Data excerpts
= = = =

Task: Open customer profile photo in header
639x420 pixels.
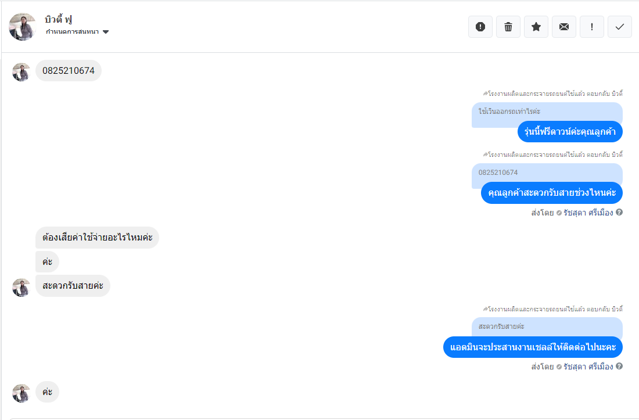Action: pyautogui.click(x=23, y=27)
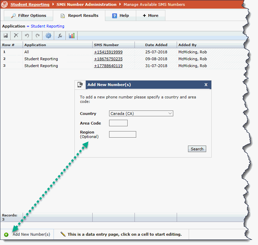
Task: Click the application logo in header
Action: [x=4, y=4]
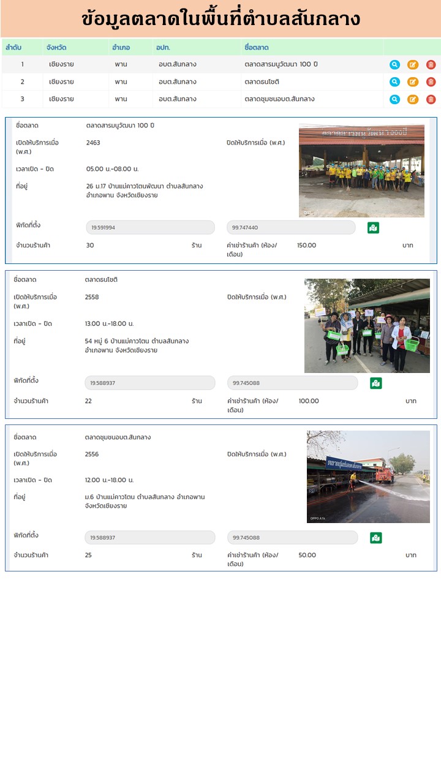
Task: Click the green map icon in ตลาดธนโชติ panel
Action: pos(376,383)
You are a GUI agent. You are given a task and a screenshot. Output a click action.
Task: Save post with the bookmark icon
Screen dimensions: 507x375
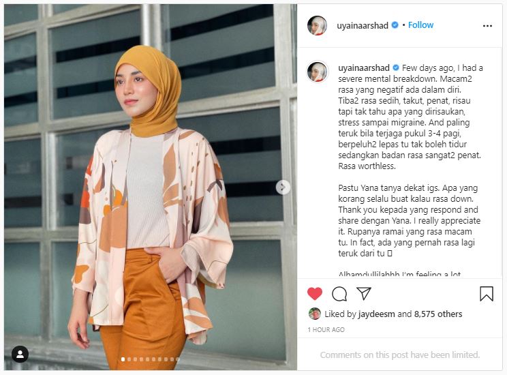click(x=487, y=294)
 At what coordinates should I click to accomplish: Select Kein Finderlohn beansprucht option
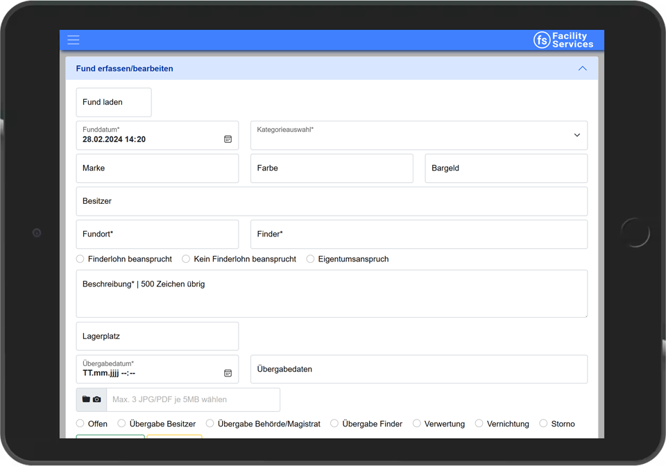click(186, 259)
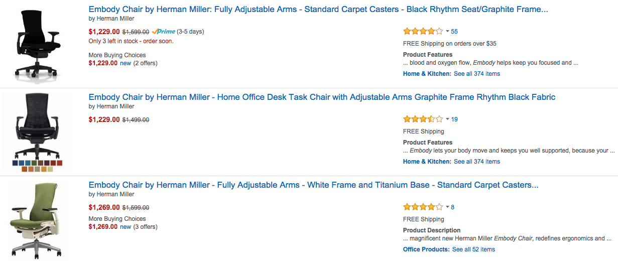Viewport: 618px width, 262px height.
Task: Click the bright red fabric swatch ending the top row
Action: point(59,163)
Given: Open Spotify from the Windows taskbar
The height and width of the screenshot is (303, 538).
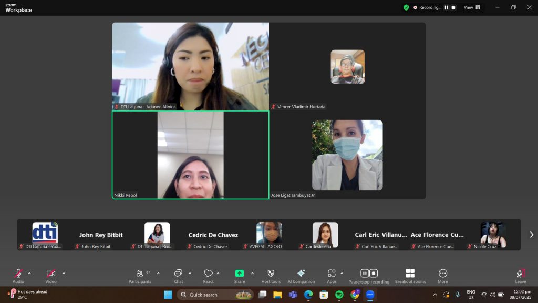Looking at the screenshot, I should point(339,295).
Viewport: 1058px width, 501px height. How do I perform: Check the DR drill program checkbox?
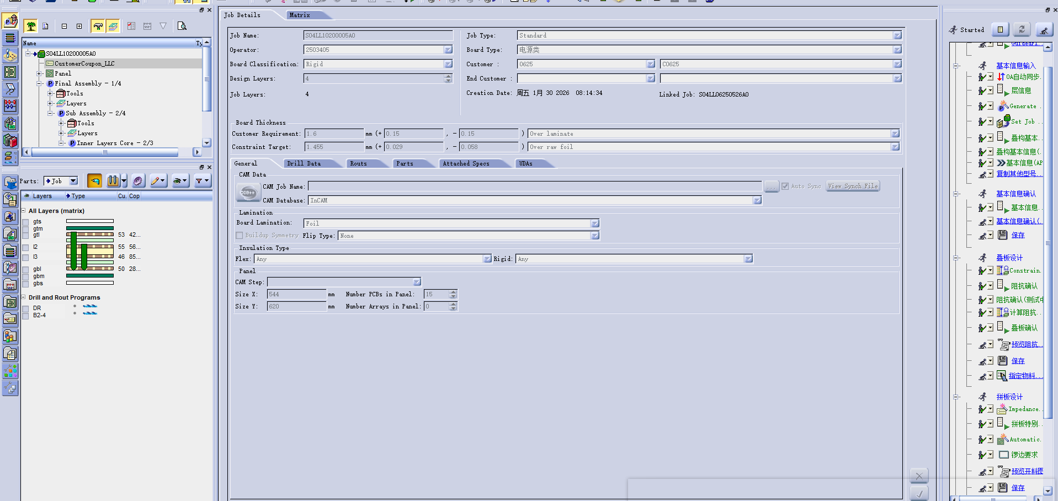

= = = =

Aim of the exercise -
If a line of the records holds the word "Open", count it; report only the total.

Expected output -
2